The commander lockdown is the reason this card sees play. Commander is a commander-focused format. Many decks can't function without their commander. Animar, Soul of Elements decks fold if Animar stays in the zone. Kess, Dissident Mage decks lose half their value. Chulane, Teller of Tales decks can't chain value.

Comprehensive Rules 903.3: "Each deck has a legendary creature card designated as its commander." Rule 903.8: "A player may cast a commander they own from the command zone." Drannith Magistrate stops that cast. The commander stays in the zone until the Magistrate dies.

Counterplay: creature removal. Magistrate is a 1/3. It dies to Lightning Bolt, Swords to Plowshares, Nature's Claim. Every deck runs creature removal. The problem is you have to draw it, and while you're digging for it the Magistrate is locking your commander out.

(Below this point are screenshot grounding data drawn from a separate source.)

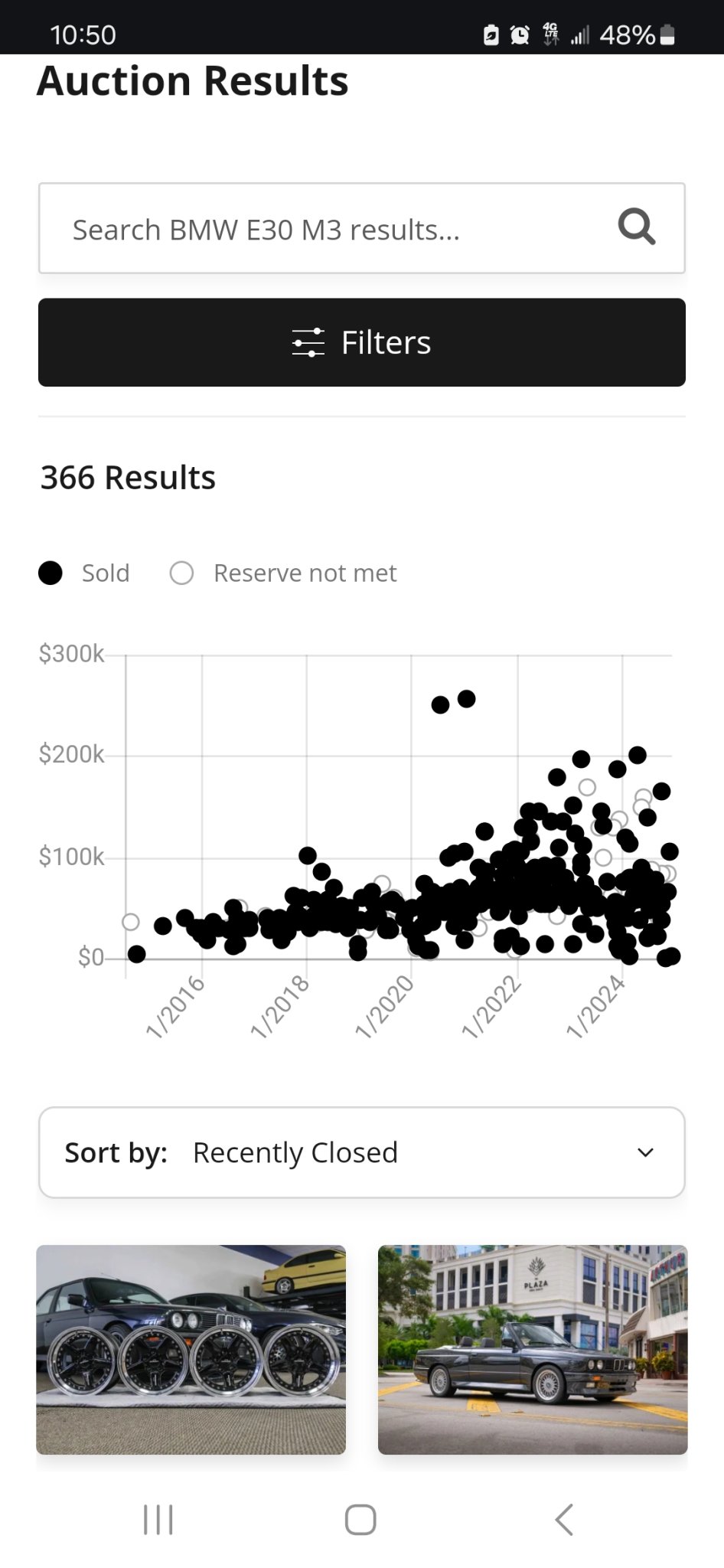Tap the filter sliders icon

point(308,342)

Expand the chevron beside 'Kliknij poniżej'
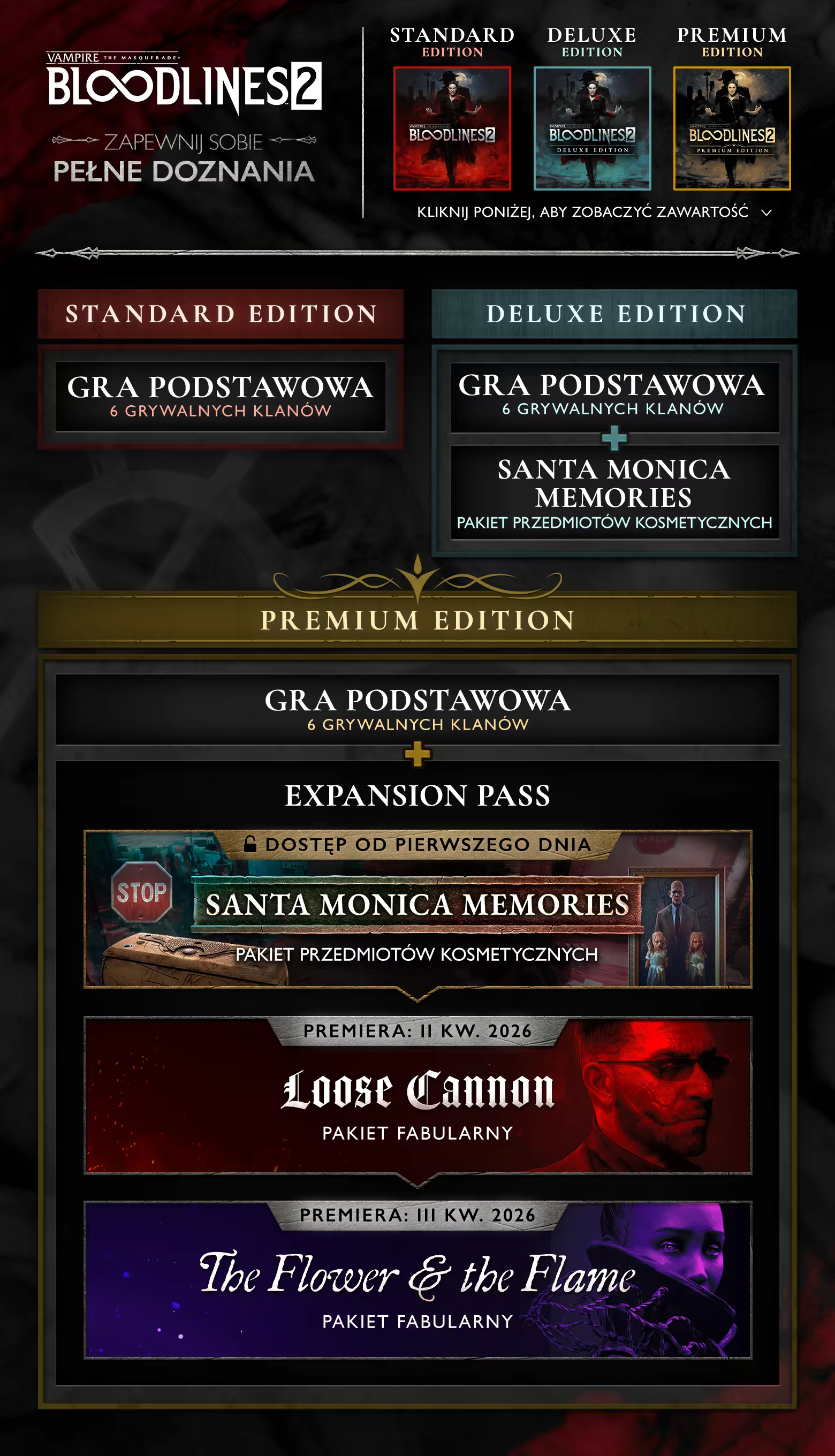[766, 213]
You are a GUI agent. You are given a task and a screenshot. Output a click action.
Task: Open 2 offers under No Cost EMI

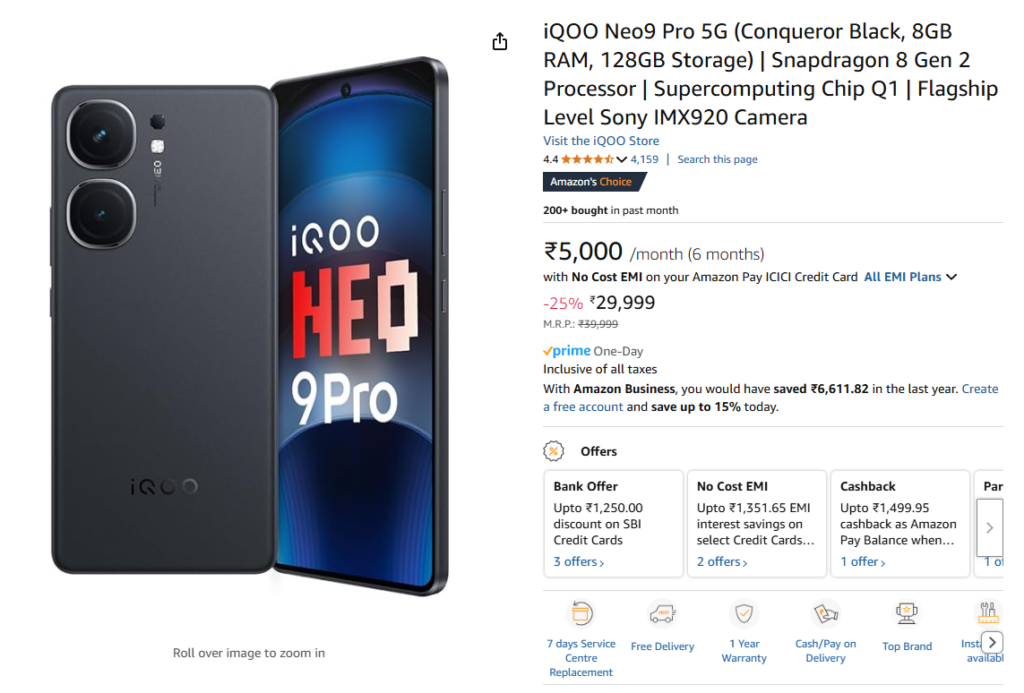[x=722, y=562]
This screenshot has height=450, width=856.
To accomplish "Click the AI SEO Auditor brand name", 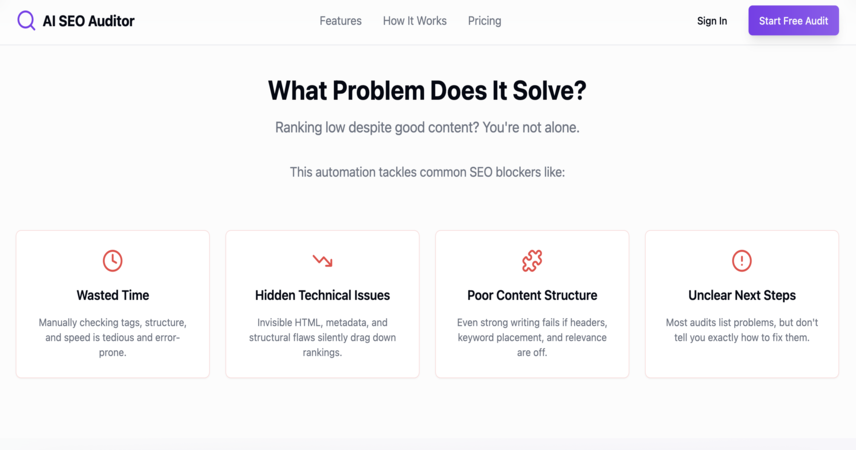I will (x=88, y=21).
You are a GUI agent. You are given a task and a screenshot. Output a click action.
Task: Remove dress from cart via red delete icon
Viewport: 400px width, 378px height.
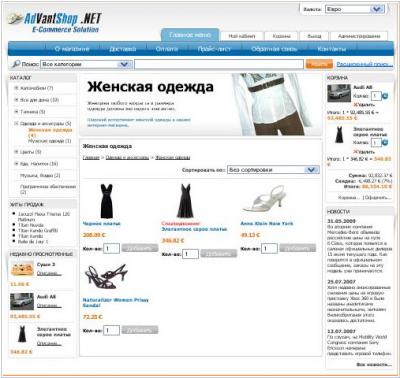tap(355, 152)
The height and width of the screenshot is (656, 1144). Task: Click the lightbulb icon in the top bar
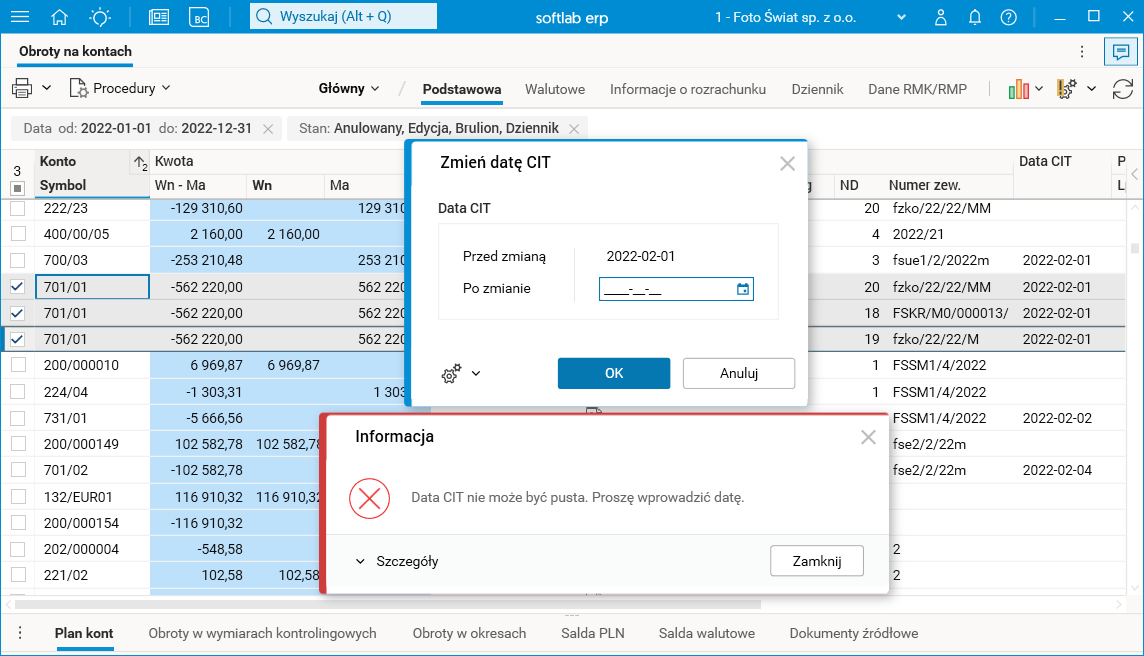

Weakness: it doesn't stop commanders that don't need to be cast. Partner commanders that provide value just by being in the command zone (looking at you, companion mechanic) aren't affected. Also doesn't stop commanders that enter play via reanimation (cast Reanimate targeting your commander in the graveyard, it enters without being cast).

Current price: $11. Current EDHREC inclusion: 6% of white decks. This should be higher too. The card hoses entire archetypes. If your pod runs commander-dependent decks (most pods do), Magistrate is a 2-mana "win the game" button.

The tempo math

Here's the payoff. You cast a 1-mana hatebear. It shuts off part of the table's gameplan. The table has to remove it or play around it. Removal costs mana. Playing around it costs mana. Either way, you've generated a tempo advantage.

Example: you cast Esper Sentinel turn 1. Opponent A plays Sol Ring and pays the tax (2 mana spent instead of 1). Opponent B plays Rampant Growth and pays the tax (3 mana spent instead of 2). Opponent C plays Swords to Plowshares on the Sentinel (1 mana spent removing it). Total mana spent dealing with your 1-mana play: 2 extra mana from A, 1 extra mana from B, 1 removal spell from C. That's 4 mana of value extracted from a 1-mana investment, and the Sentinel only lived one turn cycle.

If it lives two turn cycles, double the value. If it lives four turn cycles, quadruple the value. The longer a hatebear lives, the more tempo it generates. That's why 1-mana hatebears beat 5-mana bombs. The bombs cost more and die just as fast. The hatebears cost 1 and tax the table every turn they're alive.

Every 1-mana hatebear in this article has the same structure: low cost, high impact, forces bad choices. Esper Sentinel taxes spells. Containment Priest exiles creatures. Aven Mindcensor kills tutors. Drannith Magistrate locks commanders. All cost 1-2 mana. All warp the game.

If your deck runs white and you're not playing these cards, you're leaving tempo on the table. Literally.